そういう人は、やっぱり視点がぜんぜん違う。ずっと情報をやってきた僕みたいな人間とは違うもの(視点)を持ってるので。うちの会社では、情報以外のところから入ってくる人はすごく伸びているので、重宝してますね。
土屋:次のテーマは、スペシャリストかマネジメントかというテーマなんですけども。成田さんのヤフーからクックパッドへの転職の仕方がおもしろいなと思ってですね。そこの話を1回はさみたいんですが、ヤフーはそんなに長くなかったんですね。
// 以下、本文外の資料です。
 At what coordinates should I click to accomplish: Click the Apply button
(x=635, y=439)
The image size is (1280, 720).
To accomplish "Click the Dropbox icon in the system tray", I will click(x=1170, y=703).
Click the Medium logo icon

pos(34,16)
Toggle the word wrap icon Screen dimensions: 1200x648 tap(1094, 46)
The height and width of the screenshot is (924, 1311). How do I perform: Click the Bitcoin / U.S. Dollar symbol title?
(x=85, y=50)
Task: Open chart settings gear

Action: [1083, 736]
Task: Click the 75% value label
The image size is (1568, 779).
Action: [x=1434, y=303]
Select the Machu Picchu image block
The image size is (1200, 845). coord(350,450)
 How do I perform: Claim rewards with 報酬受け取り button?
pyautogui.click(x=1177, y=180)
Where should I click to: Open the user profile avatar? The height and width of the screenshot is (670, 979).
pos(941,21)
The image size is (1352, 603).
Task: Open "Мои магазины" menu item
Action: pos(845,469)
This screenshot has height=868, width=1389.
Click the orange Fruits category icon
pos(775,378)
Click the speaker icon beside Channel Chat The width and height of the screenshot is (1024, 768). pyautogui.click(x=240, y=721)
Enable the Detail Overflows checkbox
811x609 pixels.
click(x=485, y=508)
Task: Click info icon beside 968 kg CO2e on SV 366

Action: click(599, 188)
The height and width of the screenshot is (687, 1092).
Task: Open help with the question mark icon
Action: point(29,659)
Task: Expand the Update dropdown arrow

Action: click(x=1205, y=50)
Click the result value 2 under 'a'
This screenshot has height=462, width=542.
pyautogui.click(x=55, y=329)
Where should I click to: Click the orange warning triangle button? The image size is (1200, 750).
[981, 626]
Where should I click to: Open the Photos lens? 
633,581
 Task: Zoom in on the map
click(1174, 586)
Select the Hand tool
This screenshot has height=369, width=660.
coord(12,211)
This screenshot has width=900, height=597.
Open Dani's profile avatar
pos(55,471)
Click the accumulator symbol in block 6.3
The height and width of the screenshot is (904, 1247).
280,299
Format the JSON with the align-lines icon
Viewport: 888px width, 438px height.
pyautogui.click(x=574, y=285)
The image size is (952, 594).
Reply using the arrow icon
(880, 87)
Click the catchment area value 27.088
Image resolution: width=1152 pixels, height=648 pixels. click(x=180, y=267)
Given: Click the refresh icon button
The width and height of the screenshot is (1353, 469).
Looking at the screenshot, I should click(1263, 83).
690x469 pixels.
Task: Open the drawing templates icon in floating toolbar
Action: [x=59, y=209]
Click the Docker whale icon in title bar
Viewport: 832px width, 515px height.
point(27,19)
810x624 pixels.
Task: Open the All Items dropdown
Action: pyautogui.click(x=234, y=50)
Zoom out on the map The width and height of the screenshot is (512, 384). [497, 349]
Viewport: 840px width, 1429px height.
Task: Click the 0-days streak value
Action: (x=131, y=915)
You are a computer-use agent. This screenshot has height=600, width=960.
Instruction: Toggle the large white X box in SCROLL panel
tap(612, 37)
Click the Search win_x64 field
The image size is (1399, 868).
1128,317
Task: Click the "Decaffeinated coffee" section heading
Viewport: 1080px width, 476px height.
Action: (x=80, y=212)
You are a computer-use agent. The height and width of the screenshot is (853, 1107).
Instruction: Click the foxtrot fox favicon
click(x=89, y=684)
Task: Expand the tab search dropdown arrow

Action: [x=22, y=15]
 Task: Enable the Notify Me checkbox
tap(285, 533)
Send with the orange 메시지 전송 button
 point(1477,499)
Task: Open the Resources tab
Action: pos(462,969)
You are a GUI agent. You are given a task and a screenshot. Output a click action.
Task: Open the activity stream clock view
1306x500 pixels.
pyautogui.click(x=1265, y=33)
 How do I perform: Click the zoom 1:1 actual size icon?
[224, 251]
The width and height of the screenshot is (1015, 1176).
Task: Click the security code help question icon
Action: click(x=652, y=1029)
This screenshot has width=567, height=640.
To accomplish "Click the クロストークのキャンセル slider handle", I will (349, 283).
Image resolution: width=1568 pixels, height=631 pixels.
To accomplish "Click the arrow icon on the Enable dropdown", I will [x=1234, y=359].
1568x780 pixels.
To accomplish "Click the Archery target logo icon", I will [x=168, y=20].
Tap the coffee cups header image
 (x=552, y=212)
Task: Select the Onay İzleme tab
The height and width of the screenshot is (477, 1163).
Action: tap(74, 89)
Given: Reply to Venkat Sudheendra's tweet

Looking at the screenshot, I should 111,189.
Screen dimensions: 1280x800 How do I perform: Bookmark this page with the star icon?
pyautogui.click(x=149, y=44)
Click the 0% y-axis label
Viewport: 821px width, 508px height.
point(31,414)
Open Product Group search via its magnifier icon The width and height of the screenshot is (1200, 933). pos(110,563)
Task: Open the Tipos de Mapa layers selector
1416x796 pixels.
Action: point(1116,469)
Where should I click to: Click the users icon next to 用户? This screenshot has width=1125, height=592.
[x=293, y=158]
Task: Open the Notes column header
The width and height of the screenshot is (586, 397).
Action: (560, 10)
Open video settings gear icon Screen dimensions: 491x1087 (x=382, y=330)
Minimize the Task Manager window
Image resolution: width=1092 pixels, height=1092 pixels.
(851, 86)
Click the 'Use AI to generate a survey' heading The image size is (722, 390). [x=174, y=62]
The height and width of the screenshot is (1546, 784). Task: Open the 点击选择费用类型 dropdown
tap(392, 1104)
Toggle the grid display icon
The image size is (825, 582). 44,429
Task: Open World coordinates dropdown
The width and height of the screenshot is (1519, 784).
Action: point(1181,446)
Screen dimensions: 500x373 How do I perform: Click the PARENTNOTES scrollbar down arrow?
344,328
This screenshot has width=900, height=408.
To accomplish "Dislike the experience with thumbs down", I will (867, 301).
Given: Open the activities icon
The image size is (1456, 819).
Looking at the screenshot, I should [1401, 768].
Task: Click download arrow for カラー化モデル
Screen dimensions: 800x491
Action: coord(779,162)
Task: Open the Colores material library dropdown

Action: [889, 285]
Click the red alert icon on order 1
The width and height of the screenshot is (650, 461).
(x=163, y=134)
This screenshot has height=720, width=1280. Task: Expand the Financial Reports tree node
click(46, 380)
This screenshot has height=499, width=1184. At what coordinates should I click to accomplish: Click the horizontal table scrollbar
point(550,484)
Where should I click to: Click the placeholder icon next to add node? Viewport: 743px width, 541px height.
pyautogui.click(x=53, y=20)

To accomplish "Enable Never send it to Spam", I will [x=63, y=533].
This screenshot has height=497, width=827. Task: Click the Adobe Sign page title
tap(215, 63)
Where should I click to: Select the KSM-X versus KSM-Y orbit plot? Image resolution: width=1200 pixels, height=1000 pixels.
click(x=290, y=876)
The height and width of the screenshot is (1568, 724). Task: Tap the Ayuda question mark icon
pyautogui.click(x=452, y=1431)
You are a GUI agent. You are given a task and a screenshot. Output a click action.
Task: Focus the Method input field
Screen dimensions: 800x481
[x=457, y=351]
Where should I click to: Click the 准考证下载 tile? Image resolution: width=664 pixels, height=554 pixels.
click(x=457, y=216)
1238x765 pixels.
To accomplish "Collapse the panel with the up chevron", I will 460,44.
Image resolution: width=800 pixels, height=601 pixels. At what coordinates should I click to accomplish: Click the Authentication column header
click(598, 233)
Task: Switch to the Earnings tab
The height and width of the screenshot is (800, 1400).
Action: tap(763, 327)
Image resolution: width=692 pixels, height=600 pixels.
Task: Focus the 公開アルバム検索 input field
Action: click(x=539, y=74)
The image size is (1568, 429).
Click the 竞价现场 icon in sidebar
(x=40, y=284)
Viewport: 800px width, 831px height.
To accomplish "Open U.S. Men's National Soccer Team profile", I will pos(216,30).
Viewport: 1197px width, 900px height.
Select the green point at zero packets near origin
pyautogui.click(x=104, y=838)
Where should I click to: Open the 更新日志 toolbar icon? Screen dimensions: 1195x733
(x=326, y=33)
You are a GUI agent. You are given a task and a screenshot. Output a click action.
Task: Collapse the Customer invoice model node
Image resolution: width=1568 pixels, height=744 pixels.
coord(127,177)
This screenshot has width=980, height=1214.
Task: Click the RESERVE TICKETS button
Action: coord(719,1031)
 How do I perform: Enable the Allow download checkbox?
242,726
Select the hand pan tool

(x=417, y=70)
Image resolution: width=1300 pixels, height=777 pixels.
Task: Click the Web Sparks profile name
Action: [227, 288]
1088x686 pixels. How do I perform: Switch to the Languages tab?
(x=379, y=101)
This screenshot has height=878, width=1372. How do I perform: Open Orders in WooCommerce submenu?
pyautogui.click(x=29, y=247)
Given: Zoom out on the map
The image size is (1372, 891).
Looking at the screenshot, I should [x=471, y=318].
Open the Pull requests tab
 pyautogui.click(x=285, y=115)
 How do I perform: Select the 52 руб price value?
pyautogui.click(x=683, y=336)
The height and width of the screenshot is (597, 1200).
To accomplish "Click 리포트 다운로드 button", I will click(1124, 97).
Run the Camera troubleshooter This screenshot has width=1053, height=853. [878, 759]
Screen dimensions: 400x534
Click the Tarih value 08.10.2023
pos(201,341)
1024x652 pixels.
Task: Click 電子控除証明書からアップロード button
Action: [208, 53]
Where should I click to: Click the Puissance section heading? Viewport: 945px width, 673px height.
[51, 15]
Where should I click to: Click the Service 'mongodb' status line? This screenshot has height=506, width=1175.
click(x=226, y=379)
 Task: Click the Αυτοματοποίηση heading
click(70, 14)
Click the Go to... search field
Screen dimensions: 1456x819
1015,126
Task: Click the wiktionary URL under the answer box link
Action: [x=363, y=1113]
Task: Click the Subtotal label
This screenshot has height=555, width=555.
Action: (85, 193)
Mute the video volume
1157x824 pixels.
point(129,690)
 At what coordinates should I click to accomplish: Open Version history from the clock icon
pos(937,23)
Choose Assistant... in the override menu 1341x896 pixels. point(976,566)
成田:僕はヤフー出身者の顔して生きているんですけど、実は2年間しかいなかったので(笑)。新卒で2年間働いて、当時の上司がクックパッドに転職したんです。もともと料理は好きだったし、クックパッドに採用されている言語も好きだったし。定時で上がって家に帰って料理する生活をしていたので、クックパッドという会社には漠然と憧れがあったんですね。
土屋:当時のクックパッドは、すでにもう大人気でしたよね。
成田:サービスとしてはすごく注目されていたし、マザーズ上場して少し経った頃で、注目されてたんですけど。まだそのときはエンジニアが10人ちょいくらいの規模の会社で。
土屋:そうなんですか?
成田:エンジニアを採用してることすら、知らなくて。
土屋:へ〜。
成田:応募してんだ、みたいな。だから入社する会社というよりは、漠然と好きなサービス、技術を使っている会社として認識してたんだけど、転職というものあるんだって。転職という概念すら意識していなかったので、新卒2年目だったから。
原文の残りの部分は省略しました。